The final rediscovery came by chance in 1781, during foundation work for buildings near the Hospital of San Rocco. The shaft was found broken into three pieces, and the granite base was split in two. The discovery prompted immediate interest from Pope Pius VI. Giovanni Antinori was contracted in 1782, to extract the parts of the obelisk and its base, and Pius VI determined that it should be re-erected. It is uncertain when exactly the decision was made that it should stand amongst the Statues of the Dioscuri (which had been moved to the Quirinal Hill from their previous home close to the ruins of the Baths of Constantine, by Pope Sixtus V in the 1580s), but it certainly occurred before the 20th of July of 1782, a plan which was not initially popular with the citizenry of Rome.

===Restoration===

Antinori presented Pius VI with three alternative designs for inserting the obelisk between the Dioscuri.
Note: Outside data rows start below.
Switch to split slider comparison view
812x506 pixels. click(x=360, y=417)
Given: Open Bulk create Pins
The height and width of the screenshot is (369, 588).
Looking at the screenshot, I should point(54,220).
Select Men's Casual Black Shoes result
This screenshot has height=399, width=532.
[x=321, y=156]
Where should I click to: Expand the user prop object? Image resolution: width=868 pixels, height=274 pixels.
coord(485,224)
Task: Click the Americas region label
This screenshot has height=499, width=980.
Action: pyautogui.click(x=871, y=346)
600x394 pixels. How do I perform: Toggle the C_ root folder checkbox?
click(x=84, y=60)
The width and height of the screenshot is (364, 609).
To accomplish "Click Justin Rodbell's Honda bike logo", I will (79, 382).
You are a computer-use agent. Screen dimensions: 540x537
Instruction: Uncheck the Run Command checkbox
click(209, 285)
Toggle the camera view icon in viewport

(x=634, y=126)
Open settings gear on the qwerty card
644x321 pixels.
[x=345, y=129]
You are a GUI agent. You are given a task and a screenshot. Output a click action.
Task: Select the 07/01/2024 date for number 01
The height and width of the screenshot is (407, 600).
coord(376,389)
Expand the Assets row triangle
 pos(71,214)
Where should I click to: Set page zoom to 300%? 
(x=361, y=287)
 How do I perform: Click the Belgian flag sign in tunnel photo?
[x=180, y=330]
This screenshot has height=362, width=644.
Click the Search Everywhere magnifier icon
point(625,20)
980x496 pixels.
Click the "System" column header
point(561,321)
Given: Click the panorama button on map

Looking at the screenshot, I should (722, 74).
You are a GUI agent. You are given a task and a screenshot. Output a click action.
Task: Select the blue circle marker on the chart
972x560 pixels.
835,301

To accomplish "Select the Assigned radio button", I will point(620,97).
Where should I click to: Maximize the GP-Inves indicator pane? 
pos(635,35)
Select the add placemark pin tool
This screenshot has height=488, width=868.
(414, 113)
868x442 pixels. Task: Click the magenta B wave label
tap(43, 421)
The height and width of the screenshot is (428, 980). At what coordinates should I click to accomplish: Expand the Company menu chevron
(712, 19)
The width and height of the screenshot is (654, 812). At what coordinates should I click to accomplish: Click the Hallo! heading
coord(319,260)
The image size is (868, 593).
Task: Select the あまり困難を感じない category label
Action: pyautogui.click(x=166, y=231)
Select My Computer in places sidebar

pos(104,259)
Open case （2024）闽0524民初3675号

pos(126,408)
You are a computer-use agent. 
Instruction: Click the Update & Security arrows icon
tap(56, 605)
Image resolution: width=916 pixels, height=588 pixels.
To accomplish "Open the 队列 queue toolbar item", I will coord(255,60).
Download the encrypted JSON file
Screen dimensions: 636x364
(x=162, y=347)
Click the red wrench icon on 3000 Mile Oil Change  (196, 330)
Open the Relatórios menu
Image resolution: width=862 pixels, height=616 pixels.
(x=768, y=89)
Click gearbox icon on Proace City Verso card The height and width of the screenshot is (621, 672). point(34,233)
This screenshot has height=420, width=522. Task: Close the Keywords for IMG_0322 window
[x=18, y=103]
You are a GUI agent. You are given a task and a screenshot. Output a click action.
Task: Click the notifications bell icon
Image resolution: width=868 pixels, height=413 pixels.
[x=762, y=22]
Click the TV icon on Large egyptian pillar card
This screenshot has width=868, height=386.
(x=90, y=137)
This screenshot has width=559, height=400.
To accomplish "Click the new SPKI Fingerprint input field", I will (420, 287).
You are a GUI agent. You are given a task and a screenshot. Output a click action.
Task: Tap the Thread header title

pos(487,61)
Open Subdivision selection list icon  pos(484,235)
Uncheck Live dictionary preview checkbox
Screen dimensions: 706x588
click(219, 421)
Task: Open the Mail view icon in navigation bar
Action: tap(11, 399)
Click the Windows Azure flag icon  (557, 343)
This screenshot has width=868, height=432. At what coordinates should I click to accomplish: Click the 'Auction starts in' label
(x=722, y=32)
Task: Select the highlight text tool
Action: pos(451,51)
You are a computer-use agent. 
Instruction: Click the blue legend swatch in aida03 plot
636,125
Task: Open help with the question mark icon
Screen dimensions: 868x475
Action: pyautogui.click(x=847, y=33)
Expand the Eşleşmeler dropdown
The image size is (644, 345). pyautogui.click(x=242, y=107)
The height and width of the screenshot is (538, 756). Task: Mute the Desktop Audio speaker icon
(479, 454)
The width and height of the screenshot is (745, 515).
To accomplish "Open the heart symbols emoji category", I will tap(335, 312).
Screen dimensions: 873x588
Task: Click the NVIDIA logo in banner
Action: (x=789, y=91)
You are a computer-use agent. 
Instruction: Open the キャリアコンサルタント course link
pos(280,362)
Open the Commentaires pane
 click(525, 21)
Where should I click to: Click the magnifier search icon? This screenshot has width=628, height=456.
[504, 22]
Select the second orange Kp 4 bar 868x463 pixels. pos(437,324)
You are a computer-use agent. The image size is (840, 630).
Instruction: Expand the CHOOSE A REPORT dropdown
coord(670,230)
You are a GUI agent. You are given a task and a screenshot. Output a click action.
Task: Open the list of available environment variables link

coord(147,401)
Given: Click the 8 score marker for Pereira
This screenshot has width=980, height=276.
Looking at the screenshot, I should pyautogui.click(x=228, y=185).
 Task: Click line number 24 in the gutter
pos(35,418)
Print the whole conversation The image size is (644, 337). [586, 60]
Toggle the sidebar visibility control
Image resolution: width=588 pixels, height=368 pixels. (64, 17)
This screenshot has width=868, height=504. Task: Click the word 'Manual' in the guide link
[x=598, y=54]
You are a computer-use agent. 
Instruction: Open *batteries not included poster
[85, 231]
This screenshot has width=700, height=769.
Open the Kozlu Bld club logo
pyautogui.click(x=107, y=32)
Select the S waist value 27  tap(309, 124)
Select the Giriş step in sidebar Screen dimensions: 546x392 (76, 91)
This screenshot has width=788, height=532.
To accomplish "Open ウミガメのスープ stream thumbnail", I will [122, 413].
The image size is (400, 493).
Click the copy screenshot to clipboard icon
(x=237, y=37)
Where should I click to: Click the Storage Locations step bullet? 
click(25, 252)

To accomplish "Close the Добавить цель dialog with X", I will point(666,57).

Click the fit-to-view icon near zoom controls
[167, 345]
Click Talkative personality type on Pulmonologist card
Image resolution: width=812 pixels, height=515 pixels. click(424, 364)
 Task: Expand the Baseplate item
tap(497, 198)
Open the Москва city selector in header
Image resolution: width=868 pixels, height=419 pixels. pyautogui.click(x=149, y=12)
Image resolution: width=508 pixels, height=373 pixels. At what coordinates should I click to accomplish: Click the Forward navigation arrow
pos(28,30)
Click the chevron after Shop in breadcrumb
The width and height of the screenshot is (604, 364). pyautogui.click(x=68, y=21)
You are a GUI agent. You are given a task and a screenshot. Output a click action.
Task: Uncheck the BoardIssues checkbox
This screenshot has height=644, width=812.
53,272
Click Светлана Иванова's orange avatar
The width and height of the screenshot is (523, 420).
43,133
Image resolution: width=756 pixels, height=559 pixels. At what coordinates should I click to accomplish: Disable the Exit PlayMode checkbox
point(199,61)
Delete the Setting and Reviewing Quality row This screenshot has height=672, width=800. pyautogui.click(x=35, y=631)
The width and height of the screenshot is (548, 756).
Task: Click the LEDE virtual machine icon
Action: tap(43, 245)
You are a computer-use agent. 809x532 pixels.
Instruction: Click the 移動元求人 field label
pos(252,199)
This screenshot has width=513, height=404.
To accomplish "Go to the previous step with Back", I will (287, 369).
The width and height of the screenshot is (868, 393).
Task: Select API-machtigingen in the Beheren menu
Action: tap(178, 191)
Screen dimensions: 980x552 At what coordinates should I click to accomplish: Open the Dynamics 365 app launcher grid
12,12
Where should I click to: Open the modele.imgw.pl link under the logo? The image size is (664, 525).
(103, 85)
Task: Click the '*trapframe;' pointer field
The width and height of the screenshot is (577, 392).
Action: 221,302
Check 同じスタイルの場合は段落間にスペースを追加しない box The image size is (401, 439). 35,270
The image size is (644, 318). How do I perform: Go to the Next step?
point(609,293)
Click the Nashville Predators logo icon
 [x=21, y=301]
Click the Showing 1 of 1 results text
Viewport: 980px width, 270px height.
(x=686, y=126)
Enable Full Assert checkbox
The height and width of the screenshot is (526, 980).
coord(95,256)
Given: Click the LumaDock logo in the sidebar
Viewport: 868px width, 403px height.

The first two left the horses in place, proposing either a separate matching pedestal or a freestanding base of different dimensions. Antinori himself cautioned that these options risked creating "a certain implausible uniformity" and looking "dryly ... as if frozen." The third alternative, an option to rotate the horses and their pedestals by 45 degrees and place the obelisk on a base joined to the existing ones, was Antinori's clear favourite. He argued that this would "provide multiple points of view and form a whole that would seem born at a single moment" and place the obelisk at "the most majestic elevation and height without the violent assistance of multiple pedestals and bases piled on top of one another." On 18 December 1782, Pius VI chose the third, most expensive option.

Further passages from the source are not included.